WHAT YOU NEED TO DO: Please update the material starting at the line containing "Point to the R50/R53 model code" and ending at the end of the material, replacing "model code" with "model number" and leaving everything else unchanged.

MATERIAL TO PROCESS:

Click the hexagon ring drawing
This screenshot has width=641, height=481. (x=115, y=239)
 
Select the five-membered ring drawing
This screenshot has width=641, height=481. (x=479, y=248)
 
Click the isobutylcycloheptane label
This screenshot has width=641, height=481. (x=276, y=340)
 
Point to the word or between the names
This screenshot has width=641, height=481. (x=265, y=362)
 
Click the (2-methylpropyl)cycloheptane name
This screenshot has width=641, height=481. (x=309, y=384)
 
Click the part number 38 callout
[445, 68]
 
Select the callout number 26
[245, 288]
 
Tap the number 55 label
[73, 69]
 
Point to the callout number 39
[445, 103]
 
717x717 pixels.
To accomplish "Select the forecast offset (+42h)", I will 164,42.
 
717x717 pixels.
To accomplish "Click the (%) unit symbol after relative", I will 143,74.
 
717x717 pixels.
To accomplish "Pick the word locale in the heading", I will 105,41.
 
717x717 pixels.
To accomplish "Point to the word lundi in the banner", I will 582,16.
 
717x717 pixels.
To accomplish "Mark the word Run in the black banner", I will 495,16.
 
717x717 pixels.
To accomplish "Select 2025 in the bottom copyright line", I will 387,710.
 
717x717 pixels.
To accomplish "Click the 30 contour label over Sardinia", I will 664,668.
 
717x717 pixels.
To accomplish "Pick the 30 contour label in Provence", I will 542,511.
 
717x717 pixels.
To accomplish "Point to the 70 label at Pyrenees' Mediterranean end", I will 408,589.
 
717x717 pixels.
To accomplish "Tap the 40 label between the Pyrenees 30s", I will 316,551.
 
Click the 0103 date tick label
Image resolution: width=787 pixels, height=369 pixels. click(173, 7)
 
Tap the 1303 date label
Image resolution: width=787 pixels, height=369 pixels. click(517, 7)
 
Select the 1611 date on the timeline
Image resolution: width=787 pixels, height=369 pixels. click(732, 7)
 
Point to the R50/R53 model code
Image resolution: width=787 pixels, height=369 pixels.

EXERCISE RESPONSE:
Point to the R50/R53 model number
Image resolution: width=787 pixels, height=369 pixels.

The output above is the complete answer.